• _Work item_
Pictures aside, reproduce exactly and only the lines from the one containing "Where should I" through the end of the records.
====== Input data
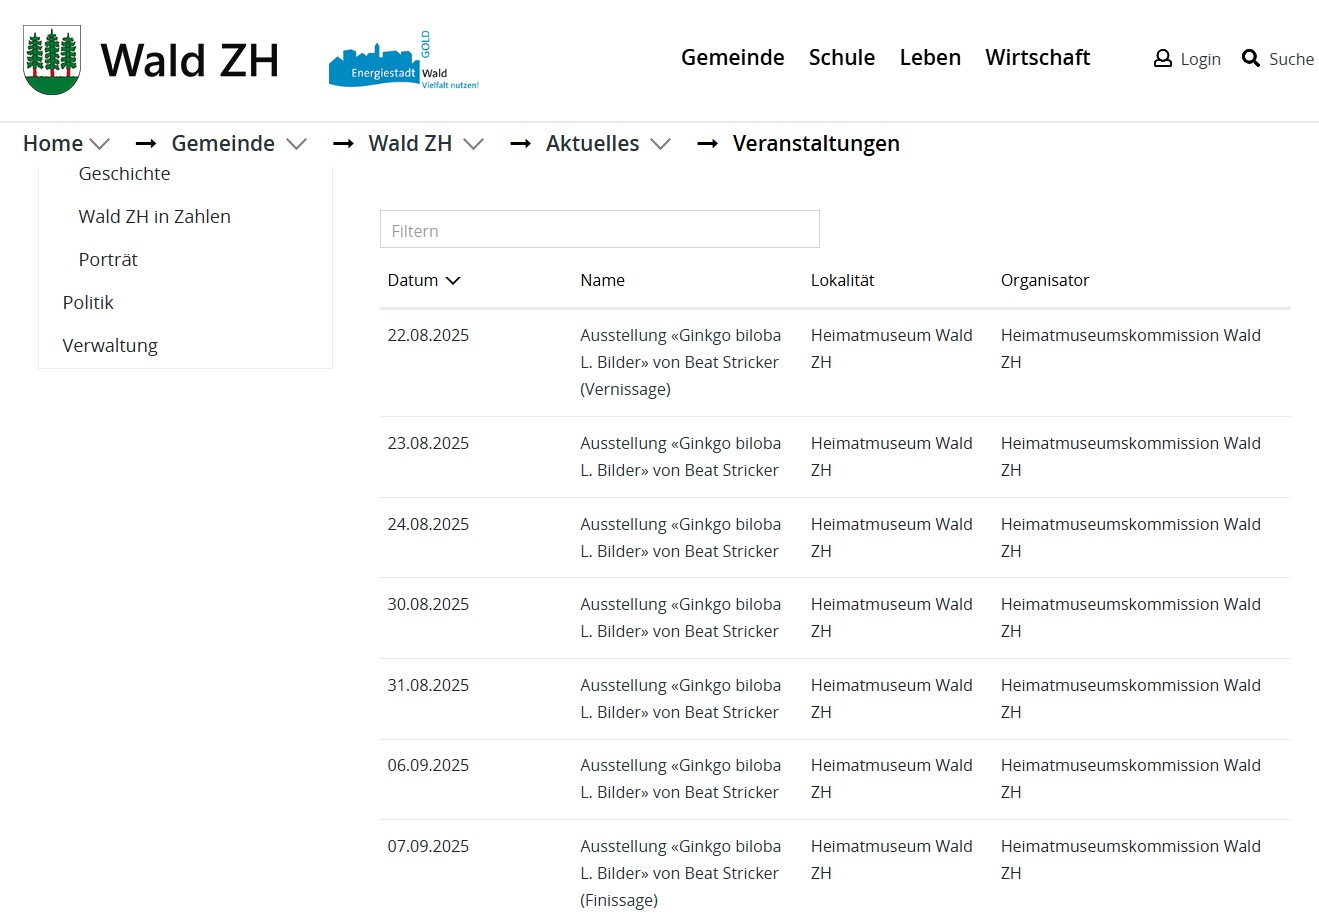Open the Gemeinde main menu
Viewport: 1319px width, 919px height.
pyautogui.click(x=732, y=58)
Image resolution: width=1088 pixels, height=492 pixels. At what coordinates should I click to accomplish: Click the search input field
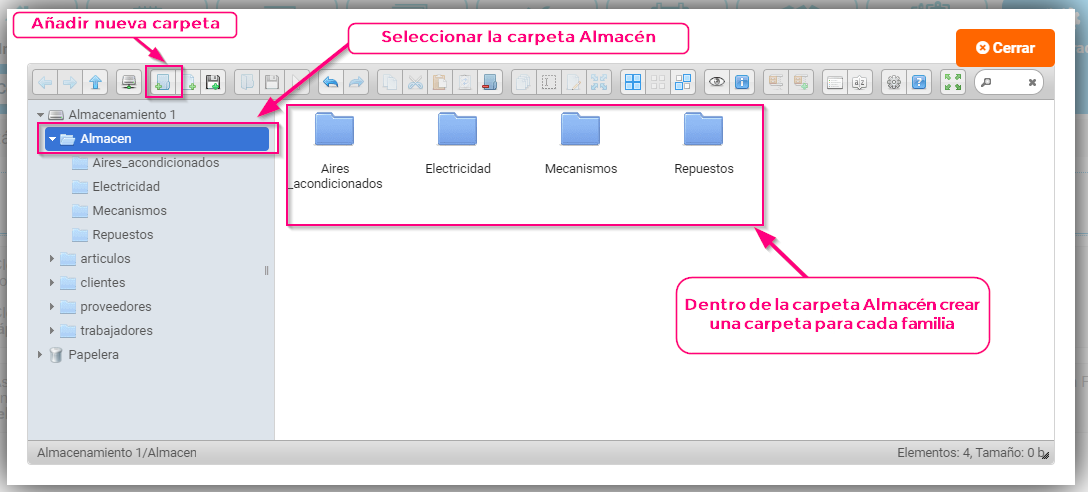(1007, 82)
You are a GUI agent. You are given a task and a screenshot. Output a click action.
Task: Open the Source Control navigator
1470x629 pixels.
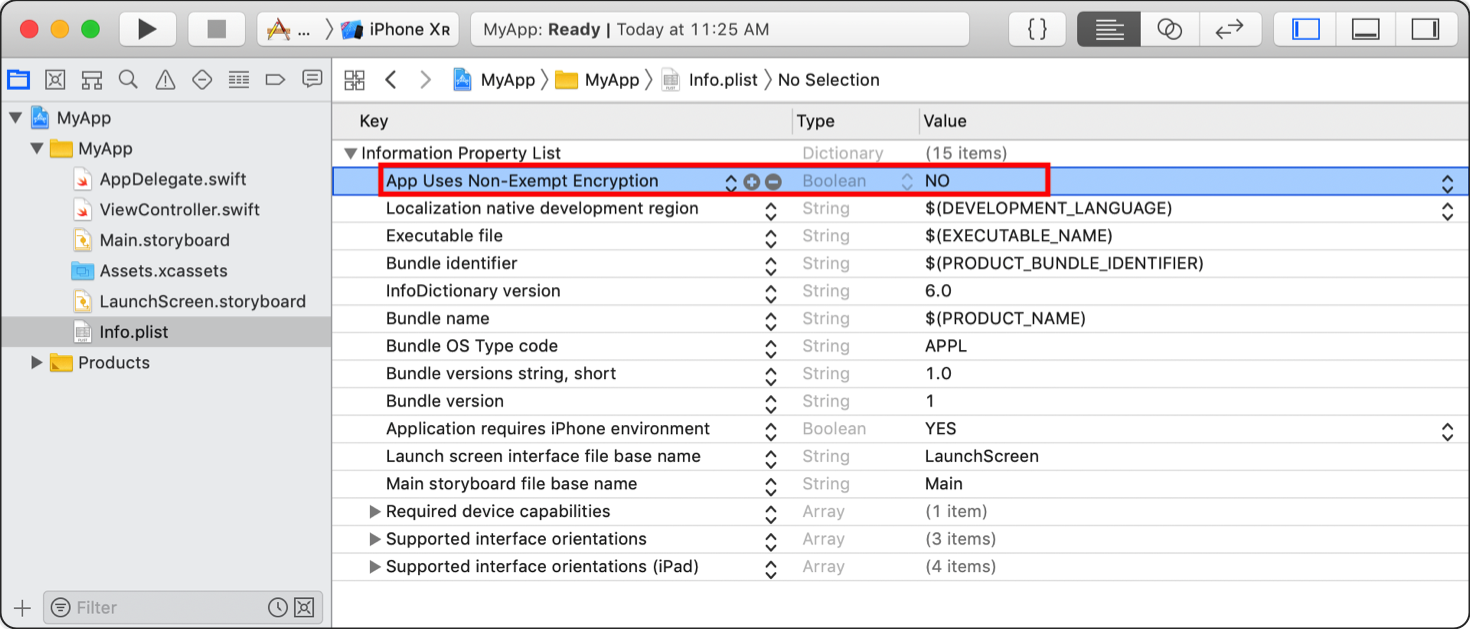55,79
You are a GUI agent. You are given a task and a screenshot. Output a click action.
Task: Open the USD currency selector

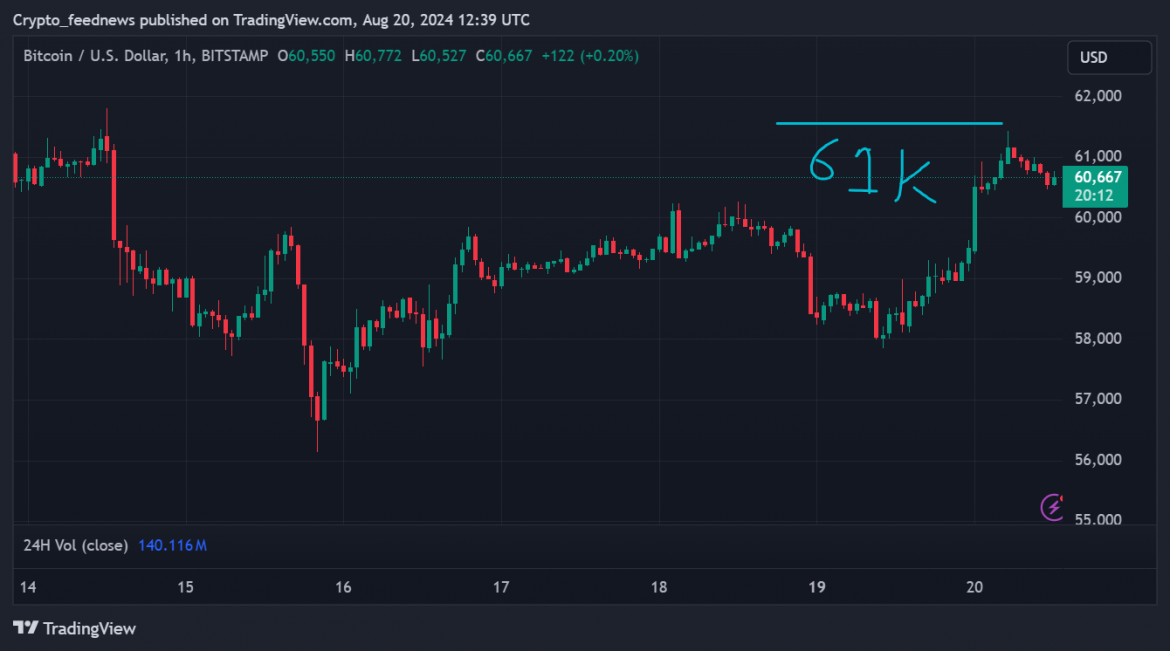coord(1108,57)
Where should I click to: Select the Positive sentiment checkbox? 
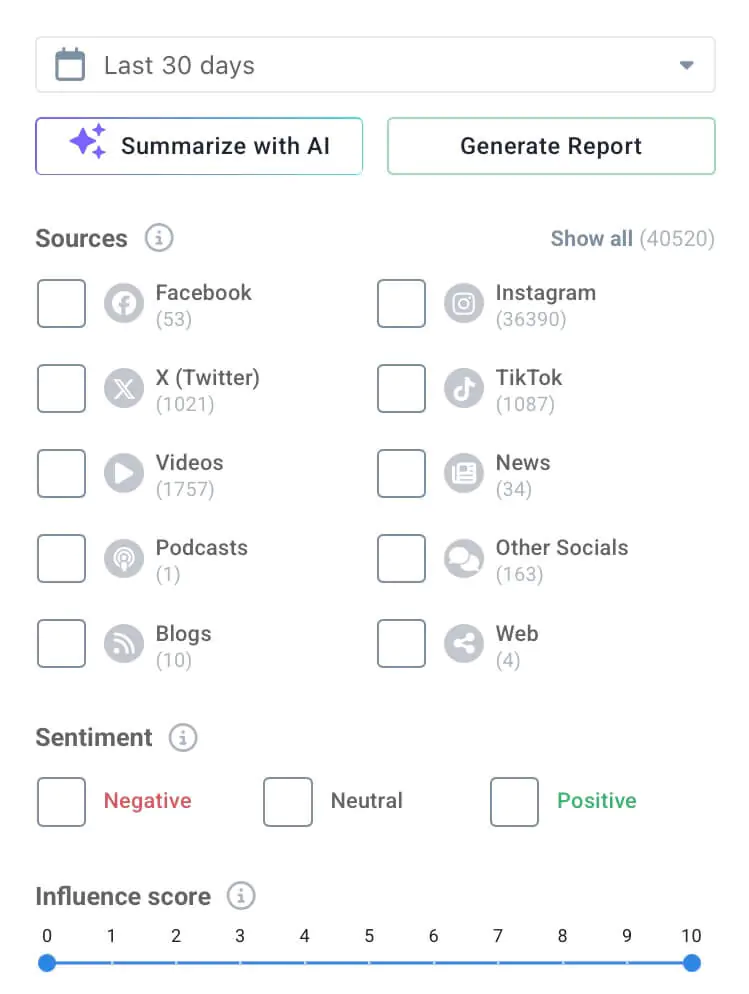pos(514,802)

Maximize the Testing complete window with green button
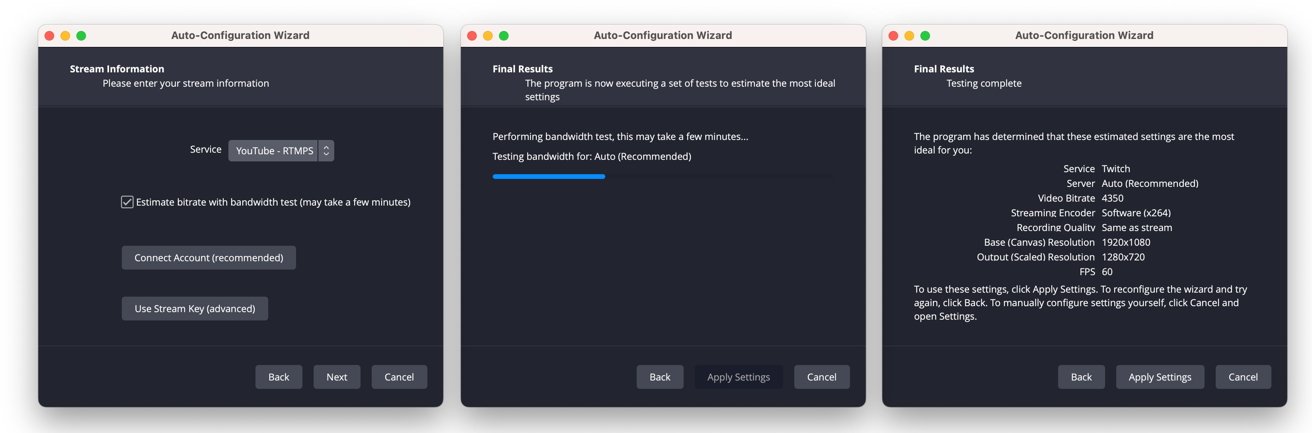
============
• _Completed task_
Where should I click to: Select the Positive sentiment checkbox? 
pos(514,802)

Maximize the Testing complete window with green button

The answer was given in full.